WHAT IS NEEDED: Reproduce exactly the span of lines beginning at the one with "How do I perform: Open IPLT20.com" and ending at the last line of the data below, omitting pictures.

Screenshot grounding data:
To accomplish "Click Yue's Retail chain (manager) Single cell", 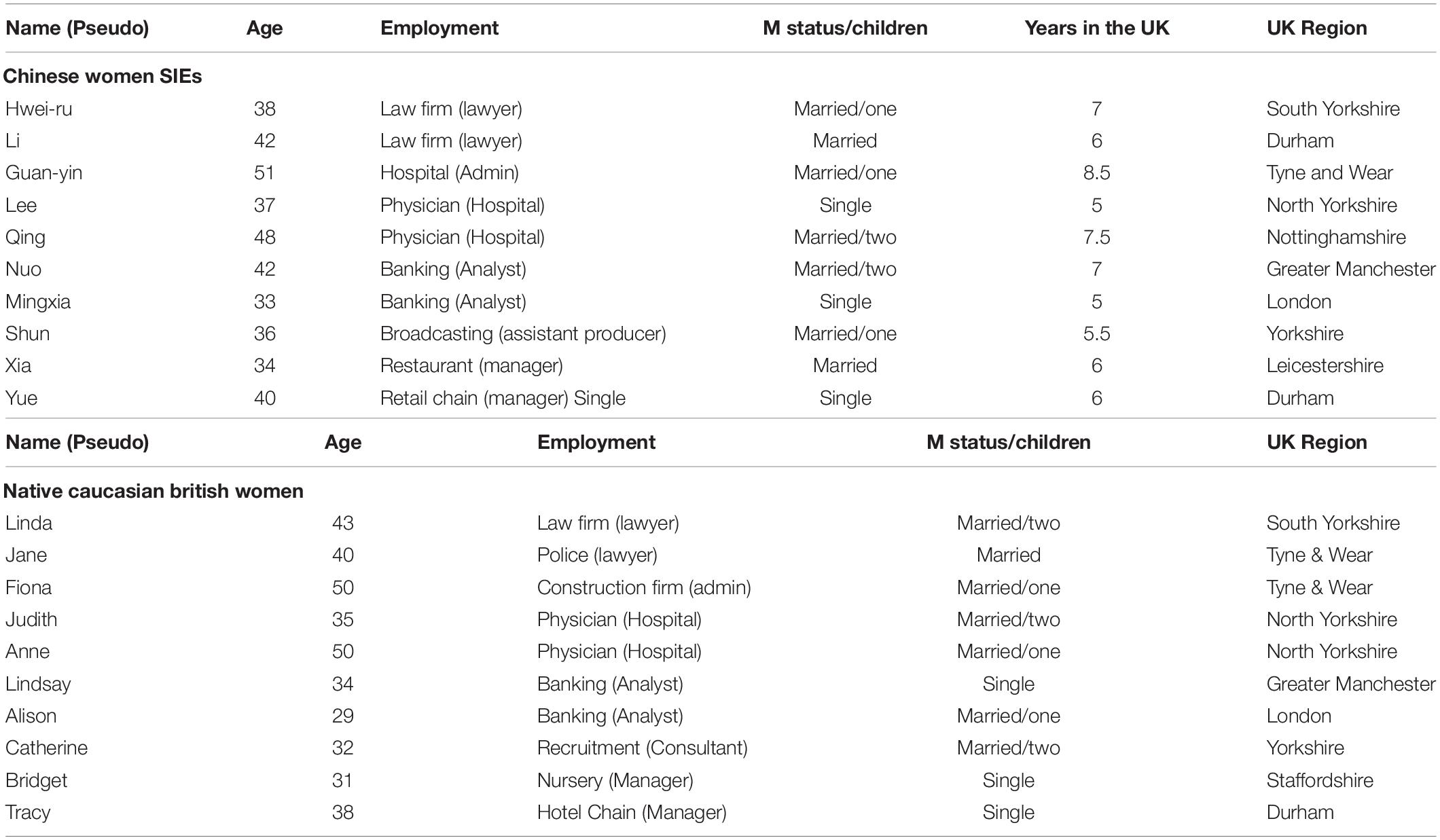I will [503, 398].
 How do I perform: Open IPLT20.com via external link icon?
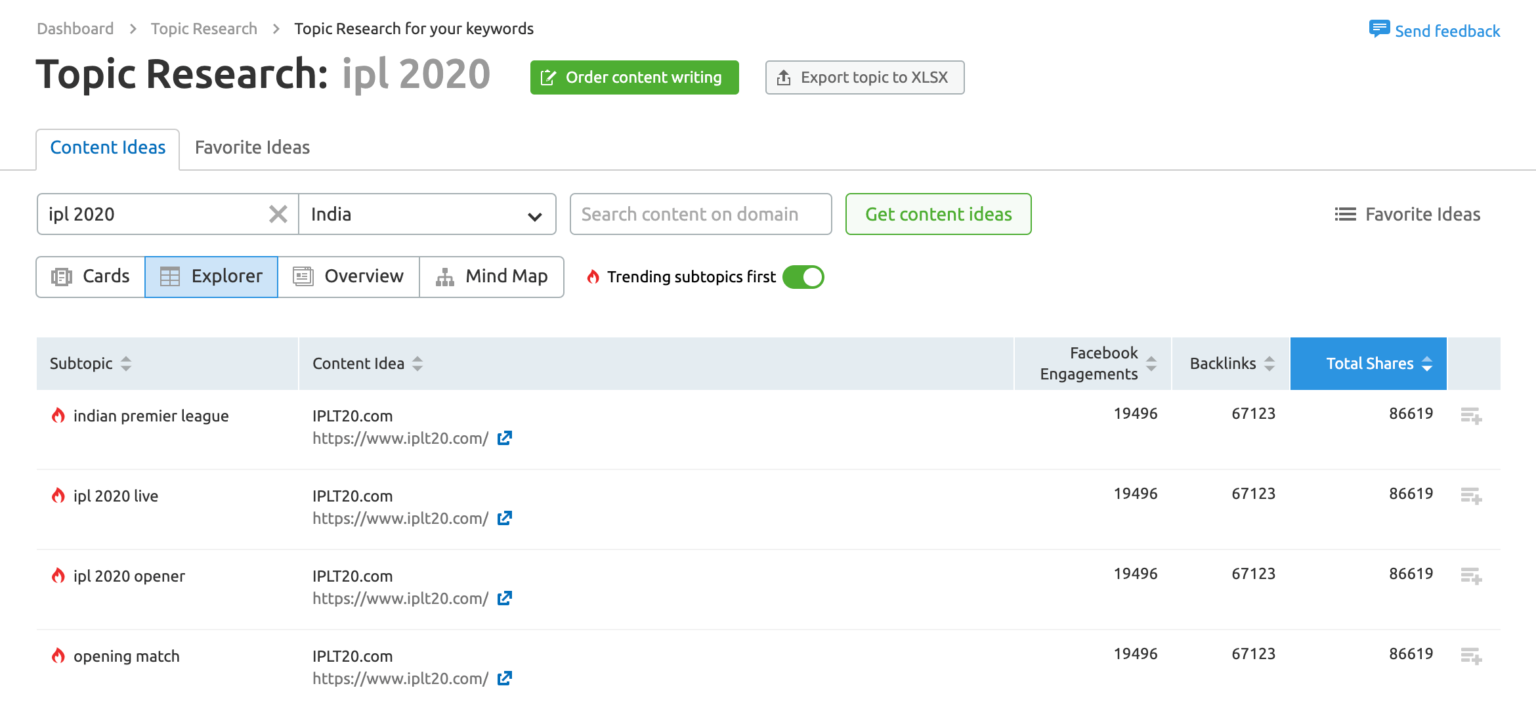tap(504, 438)
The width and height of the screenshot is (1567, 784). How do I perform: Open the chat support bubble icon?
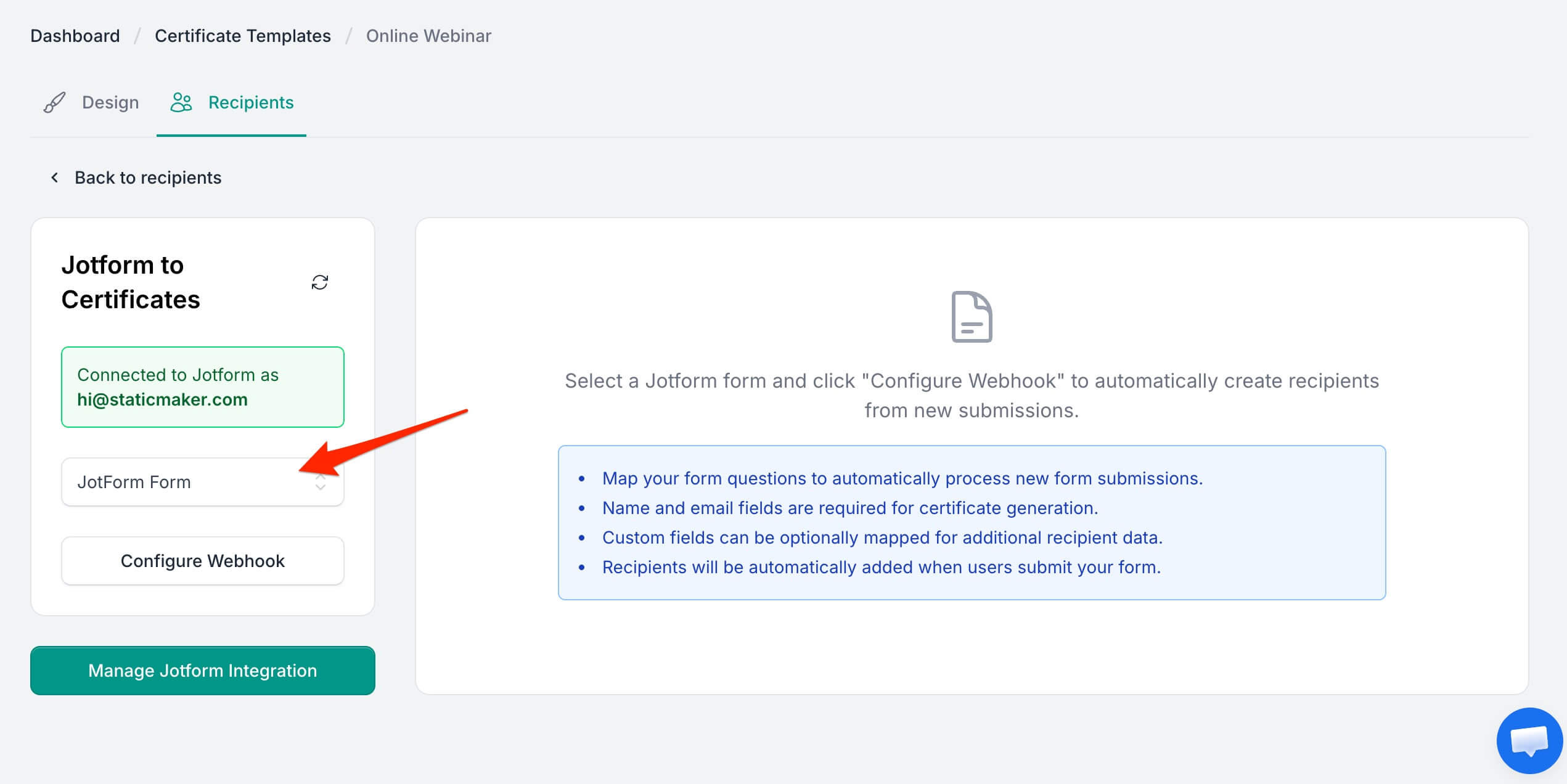tap(1529, 740)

WORKED SOLUTION:
 How do I perform: Open IPLT20.com via external link icon?
tap(504, 438)
The width and height of the screenshot is (1567, 784). How do I perform: Open the chat support bubble icon?
tap(1529, 740)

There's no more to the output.